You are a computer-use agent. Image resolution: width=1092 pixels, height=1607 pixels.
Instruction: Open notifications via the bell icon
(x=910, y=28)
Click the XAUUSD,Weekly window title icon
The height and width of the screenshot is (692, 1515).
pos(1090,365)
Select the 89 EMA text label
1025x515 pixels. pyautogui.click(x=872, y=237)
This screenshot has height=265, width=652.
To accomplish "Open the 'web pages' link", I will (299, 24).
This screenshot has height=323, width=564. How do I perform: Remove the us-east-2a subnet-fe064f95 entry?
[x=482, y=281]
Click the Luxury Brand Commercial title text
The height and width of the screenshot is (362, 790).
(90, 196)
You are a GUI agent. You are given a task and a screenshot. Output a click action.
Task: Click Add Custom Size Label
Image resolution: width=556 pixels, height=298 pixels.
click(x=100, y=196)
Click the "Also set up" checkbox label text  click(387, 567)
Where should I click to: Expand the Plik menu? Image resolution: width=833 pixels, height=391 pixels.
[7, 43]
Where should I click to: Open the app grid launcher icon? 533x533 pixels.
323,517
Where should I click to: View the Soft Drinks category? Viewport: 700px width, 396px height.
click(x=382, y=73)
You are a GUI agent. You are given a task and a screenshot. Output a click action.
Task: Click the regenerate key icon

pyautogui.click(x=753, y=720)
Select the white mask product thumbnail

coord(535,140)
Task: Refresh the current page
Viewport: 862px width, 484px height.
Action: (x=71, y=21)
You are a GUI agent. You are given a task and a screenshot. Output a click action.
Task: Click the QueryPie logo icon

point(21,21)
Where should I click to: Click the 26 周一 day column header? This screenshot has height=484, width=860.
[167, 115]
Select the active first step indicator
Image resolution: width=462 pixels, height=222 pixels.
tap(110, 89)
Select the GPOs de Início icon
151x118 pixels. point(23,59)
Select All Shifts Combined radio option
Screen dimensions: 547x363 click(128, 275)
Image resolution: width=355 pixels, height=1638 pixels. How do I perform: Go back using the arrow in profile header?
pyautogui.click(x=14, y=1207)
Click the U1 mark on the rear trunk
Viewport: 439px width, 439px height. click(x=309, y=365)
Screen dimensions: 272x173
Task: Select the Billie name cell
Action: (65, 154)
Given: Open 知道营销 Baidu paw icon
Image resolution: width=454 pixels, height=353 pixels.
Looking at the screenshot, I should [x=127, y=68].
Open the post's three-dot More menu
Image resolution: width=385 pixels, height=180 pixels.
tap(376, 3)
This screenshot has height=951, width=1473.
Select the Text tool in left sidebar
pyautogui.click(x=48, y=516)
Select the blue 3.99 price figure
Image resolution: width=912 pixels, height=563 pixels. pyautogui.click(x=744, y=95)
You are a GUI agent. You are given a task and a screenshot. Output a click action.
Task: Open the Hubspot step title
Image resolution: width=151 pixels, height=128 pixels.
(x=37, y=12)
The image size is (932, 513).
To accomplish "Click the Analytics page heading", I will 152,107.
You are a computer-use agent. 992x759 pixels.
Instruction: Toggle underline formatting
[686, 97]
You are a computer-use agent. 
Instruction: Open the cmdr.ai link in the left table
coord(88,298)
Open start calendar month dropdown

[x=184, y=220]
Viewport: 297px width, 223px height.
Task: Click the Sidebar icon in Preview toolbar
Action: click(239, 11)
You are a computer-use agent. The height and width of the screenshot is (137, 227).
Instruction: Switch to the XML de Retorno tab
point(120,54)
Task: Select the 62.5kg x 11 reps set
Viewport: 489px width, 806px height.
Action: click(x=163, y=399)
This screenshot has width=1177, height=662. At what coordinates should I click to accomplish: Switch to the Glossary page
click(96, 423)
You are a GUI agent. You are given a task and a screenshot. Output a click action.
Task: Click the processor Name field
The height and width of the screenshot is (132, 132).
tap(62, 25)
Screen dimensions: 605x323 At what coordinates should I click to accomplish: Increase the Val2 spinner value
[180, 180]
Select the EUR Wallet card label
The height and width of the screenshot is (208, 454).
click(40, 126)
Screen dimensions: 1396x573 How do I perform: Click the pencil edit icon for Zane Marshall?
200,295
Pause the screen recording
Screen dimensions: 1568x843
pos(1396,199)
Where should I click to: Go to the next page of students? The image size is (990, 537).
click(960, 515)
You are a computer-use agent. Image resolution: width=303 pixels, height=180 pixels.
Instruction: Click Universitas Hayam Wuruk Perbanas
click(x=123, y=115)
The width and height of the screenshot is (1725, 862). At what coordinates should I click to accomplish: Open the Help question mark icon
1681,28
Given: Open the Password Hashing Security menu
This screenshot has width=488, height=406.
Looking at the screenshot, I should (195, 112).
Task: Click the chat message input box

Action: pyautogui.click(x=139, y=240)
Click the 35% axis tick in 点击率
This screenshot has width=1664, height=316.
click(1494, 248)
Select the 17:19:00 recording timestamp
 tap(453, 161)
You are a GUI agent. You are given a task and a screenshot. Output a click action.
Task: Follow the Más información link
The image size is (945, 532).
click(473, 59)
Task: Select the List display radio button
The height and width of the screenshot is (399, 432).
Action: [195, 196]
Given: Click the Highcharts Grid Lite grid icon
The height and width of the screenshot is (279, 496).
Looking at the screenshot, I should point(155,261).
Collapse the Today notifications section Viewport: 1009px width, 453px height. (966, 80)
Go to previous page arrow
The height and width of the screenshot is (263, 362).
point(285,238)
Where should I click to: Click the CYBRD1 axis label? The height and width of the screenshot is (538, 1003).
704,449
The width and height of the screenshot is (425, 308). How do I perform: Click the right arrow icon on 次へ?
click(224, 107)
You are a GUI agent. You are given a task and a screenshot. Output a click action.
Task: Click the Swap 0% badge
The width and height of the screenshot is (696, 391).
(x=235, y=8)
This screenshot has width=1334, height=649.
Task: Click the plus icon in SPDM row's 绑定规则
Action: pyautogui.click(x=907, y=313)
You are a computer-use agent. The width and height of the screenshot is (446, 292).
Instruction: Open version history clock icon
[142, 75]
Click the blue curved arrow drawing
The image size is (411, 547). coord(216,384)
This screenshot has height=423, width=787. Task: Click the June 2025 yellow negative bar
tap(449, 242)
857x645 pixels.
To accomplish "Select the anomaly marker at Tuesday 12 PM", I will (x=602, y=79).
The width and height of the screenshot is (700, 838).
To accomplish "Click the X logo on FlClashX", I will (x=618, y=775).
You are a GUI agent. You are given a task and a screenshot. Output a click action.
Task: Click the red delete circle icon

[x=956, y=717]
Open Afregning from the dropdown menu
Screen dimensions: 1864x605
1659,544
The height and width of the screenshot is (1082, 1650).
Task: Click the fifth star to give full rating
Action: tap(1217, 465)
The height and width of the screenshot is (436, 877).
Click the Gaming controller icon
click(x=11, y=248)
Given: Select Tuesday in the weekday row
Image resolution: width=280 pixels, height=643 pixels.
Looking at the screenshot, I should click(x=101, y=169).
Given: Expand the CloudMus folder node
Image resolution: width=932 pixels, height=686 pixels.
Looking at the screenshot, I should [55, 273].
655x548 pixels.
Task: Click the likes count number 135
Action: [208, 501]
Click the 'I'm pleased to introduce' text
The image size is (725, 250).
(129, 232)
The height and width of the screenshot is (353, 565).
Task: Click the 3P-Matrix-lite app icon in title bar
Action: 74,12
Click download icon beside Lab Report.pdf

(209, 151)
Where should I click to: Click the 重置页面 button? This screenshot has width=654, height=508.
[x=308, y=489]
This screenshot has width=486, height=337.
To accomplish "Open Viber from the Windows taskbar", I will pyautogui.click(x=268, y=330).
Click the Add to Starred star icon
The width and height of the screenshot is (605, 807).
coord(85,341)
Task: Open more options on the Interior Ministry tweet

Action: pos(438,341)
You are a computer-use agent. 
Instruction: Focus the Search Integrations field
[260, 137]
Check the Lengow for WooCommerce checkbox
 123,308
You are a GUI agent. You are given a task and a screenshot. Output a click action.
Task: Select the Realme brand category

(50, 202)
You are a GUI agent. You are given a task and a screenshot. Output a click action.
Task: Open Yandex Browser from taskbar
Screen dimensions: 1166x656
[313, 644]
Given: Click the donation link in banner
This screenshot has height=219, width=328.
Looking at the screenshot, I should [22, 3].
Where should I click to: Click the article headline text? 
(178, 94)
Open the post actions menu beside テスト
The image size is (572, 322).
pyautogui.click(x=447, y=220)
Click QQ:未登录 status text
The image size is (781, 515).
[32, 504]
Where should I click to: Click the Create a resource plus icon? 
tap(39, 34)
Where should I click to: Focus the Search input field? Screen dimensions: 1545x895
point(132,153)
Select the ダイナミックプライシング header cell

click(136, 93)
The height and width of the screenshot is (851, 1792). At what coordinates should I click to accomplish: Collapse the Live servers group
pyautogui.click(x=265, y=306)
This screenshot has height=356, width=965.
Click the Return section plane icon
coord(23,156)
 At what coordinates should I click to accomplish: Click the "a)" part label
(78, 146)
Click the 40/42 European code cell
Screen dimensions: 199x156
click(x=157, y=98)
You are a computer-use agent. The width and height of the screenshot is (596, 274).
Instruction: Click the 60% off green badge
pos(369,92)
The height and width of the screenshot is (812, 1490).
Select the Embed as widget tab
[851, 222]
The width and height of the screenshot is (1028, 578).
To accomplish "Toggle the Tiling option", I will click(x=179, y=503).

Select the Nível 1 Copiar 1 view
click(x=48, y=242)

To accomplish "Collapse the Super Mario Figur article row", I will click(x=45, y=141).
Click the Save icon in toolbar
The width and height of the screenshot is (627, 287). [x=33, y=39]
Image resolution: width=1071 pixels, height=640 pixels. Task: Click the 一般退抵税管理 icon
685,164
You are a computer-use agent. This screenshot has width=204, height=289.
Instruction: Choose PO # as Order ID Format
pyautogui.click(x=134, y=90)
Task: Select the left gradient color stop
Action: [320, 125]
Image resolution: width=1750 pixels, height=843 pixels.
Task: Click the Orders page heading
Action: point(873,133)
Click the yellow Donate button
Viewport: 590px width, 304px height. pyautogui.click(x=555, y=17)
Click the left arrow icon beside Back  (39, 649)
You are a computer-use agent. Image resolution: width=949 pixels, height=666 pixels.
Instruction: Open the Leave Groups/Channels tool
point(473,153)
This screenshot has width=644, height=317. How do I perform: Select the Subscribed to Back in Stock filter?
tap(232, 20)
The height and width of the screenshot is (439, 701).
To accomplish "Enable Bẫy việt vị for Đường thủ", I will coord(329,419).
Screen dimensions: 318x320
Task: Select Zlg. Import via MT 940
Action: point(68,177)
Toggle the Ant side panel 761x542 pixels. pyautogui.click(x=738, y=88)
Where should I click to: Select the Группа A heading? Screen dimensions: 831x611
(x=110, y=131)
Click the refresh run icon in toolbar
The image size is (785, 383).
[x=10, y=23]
————————
**TASK STATEMENT**
Reproduce everything from the line containing "Task: Refresh the current page" down to the line containing "Looking at the screenshot, I should [x=127, y=68].", replacing "Image resolution" with "Screen resolution" and leaving all else unchanged. Return only those lines.

**THE RESULT**
Task: Refresh the current page
Viewport: 862px width, 484px height.
Action: (x=71, y=21)
You are a GUI agent. You are given a task and a screenshot. Output a click action.
Task: Click the QueryPie logo icon

point(21,21)
Where should I click to: Click the 26 周一 day column header? This screenshot has height=484, width=860.
[167, 115]
Select the active first step indicator
Screen resolution: width=462 pixels, height=222 pixels.
tap(110, 89)
Select the GPOs de Início icon
151x118 pixels. point(23,59)
Select All Shifts Combined radio option
Screen dimensions: 547x363 click(128, 275)
Screen resolution: width=355 pixels, height=1638 pixels. How do I perform: Go back using the arrow in profile header?
pyautogui.click(x=14, y=1207)
Click the U1 mark on the rear trunk
Viewport: 439px width, 439px height. click(x=309, y=365)
Screen dimensions: 272x173
Task: Select the Billie name cell
Action: (65, 154)
Given: Open 知道营销 Baidu paw icon
Screen resolution: width=454 pixels, height=353 pixels.
Looking at the screenshot, I should [x=127, y=68].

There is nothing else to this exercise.